O que se está a passar por exemplo nos Cuidados Primários de Saúde, em que o governo pretende resolver a falta de médico de família para mais de um milhão de portugueses, através do “adormecimento” de centenas de milhares de utentes, expurgando-os das listas e pelo aumento ilegal do número de utentes por médico ultrapassando os 1550 acordado, em vez de abrir concursos de recrutamento para colocar jovens médicos especialistas em Medicina Geral e Familiar. Este é mais um exemplo de uma política irresponsável e de desprezo pelos portugueses.
Perante esta situação não resta ao governo outra alternativa que não seja anular os concursos de recrutamento de médicos, enfermeiros e outros profissionais a empresas de mão-de-obra temporária, deixar de tratar a saúde como se tratasse de uma mercadoria e tomar medidas no sentido de recrutar os profissionais em falta nos serviços garantindo desta forma a qualidade necessária ao seu bom funcionamento.
Na política de saúde do actual governo, estamos perante um conjunto de opções programáticas e não conjunturais, ou seja, mesmo sem o pretexto da crise e o Pacto de Agressão, as opções do governo seriam do mesmo tipo, apenas os sectores e prazos poderiam ser diferentes – privatizar o essencial da prestação de cuidados de saúde, o que dá lucro, ficando o Estado com a promoção e o financiamento, o que dá prejuízo.

--*--

Tarefas a realizar:
a) Enumere todas as medidas que, segundo o excerto sobre a política de saúde, são a única alternativa que resta ao governo perante esta situação.
b) Reescreva o trecho do excerto sobre a política de saúde que começa com as palavras "Perante esta situação" e termina com "que dá prejuízo.", trocando "governo" por "executivo".

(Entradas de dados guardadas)

--*--

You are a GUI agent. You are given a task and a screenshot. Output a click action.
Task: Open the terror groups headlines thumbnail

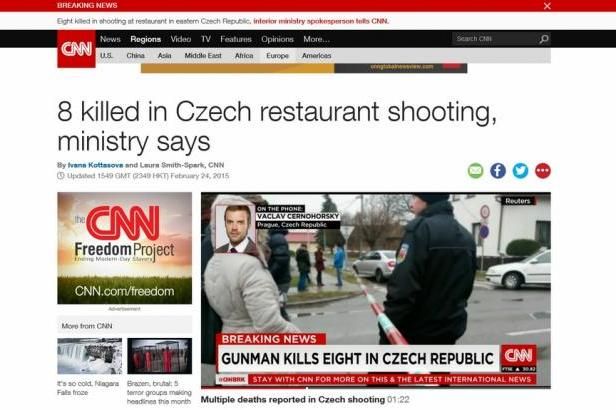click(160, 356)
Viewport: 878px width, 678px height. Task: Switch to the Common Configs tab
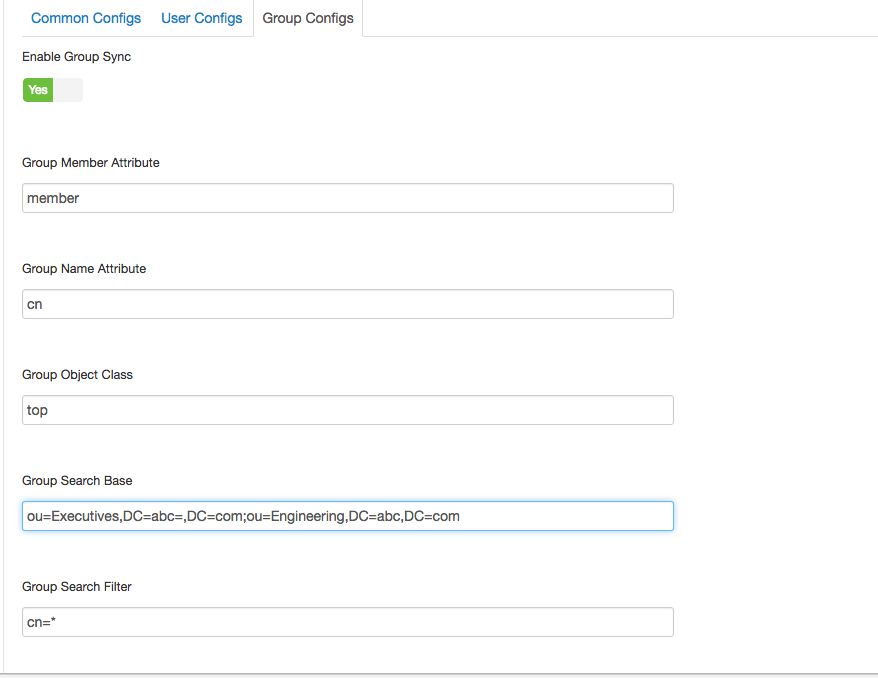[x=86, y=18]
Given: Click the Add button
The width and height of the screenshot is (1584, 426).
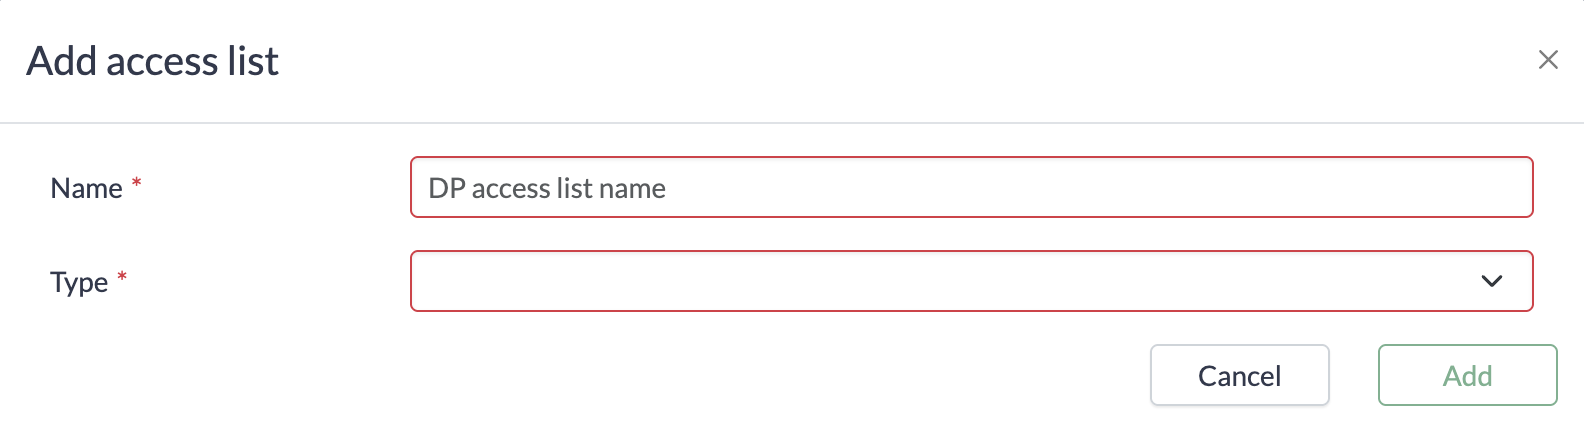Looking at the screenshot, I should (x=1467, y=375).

--*--

Soluções:
a)
- Anular os concursos de recrutamento de médicos, enfermeiros e outros profissionais a empresas de mão-de-obra temporária.
- Deixar de tratar a saúde como se tratasse de uma mercadoria.
- Tomar medidas no sentido de recrutar os profissionais em falta nos serviços.

b)
Perante esta situação não resta ao executivo outra alternativa que não seja anular os concursos de recrutamento de médicos, enfermeiros e outros profissionais a empresas de mão-de-obra temporária, deixar de tratar a saúde como se tratasse de uma mercadoria e tomar medidas no sentido de recrutar os profissionais em falta nos serviços garantindo desta forma a qualidade necessária ao seu bom funcionamento.
Na política de saúde do actual executivo, estamos perante um conjunto de opções programáticas e não conjunturais, ou seja, mesmo sem o pretexto da crise e o Pacto de Agressão, as opções do executivo seriam do mesmo tipo, apenas os sectores e prazos poderiam ser diferentes – privatizar o essencial da prestação de cuidados de saúde, o que dá lucro, ficando o Estado com a promoção e o financiamento, o que dá prejuízo.